* [Exercise]: The number of lines below containing the word "computer" is all that should be returned.

(Beginning of Available data)

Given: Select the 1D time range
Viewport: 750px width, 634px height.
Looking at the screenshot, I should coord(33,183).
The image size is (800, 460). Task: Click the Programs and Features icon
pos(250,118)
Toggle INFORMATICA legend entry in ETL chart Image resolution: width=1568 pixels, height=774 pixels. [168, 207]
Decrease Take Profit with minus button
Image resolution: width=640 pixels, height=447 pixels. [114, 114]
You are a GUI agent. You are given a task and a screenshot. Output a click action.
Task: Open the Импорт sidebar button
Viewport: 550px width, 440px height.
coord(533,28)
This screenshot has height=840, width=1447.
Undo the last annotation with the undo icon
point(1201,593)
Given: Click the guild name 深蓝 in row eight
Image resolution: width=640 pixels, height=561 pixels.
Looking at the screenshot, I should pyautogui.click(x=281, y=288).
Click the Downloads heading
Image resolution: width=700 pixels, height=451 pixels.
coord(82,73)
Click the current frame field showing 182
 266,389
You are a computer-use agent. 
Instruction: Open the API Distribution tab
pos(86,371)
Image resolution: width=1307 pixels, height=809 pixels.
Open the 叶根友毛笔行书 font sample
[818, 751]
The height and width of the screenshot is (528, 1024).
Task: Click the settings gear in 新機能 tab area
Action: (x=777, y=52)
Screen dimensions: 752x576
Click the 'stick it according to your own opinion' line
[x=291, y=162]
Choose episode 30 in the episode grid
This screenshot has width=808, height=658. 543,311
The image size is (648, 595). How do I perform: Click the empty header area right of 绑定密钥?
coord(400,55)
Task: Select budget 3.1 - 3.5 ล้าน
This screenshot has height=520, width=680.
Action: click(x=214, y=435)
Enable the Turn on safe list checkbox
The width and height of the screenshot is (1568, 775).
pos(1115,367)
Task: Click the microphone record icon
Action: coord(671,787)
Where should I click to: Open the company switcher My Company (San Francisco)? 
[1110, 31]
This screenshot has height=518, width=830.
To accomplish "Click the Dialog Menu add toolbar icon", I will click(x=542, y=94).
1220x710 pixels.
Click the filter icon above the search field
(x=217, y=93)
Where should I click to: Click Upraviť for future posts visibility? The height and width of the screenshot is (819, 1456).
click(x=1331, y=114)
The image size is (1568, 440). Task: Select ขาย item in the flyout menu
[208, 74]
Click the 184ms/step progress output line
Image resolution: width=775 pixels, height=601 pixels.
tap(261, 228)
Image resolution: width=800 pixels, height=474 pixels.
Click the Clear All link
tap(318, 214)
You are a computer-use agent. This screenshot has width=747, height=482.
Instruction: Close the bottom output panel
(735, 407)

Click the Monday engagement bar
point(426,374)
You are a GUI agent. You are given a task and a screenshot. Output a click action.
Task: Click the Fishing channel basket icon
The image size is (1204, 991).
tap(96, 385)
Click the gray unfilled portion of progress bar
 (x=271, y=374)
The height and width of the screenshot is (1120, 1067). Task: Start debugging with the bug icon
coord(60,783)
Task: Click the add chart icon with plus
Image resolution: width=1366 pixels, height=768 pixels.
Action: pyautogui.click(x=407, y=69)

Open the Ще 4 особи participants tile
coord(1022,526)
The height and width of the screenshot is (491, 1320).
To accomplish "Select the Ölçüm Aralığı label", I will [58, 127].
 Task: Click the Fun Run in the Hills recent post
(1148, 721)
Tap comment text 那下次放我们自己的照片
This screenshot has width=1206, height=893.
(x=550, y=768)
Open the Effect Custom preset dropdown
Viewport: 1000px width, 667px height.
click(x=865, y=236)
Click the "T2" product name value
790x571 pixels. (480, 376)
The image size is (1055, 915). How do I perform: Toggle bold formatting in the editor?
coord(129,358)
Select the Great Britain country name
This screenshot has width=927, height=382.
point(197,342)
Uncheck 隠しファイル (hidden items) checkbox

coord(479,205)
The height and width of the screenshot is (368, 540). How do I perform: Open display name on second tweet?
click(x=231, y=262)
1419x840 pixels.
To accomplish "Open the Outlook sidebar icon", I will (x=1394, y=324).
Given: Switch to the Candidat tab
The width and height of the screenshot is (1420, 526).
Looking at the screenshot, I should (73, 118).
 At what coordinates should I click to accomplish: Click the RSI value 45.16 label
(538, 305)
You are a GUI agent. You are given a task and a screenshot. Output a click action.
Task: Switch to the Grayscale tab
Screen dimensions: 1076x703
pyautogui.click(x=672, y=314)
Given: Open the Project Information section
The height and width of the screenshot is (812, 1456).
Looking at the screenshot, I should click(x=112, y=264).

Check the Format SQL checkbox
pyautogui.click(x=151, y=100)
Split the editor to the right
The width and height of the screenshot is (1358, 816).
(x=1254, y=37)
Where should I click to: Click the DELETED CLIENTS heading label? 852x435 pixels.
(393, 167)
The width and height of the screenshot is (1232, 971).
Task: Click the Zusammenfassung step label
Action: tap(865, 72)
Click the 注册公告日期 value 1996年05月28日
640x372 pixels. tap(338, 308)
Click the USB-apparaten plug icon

(End of Available data)

* [Solution for this exercise]: 2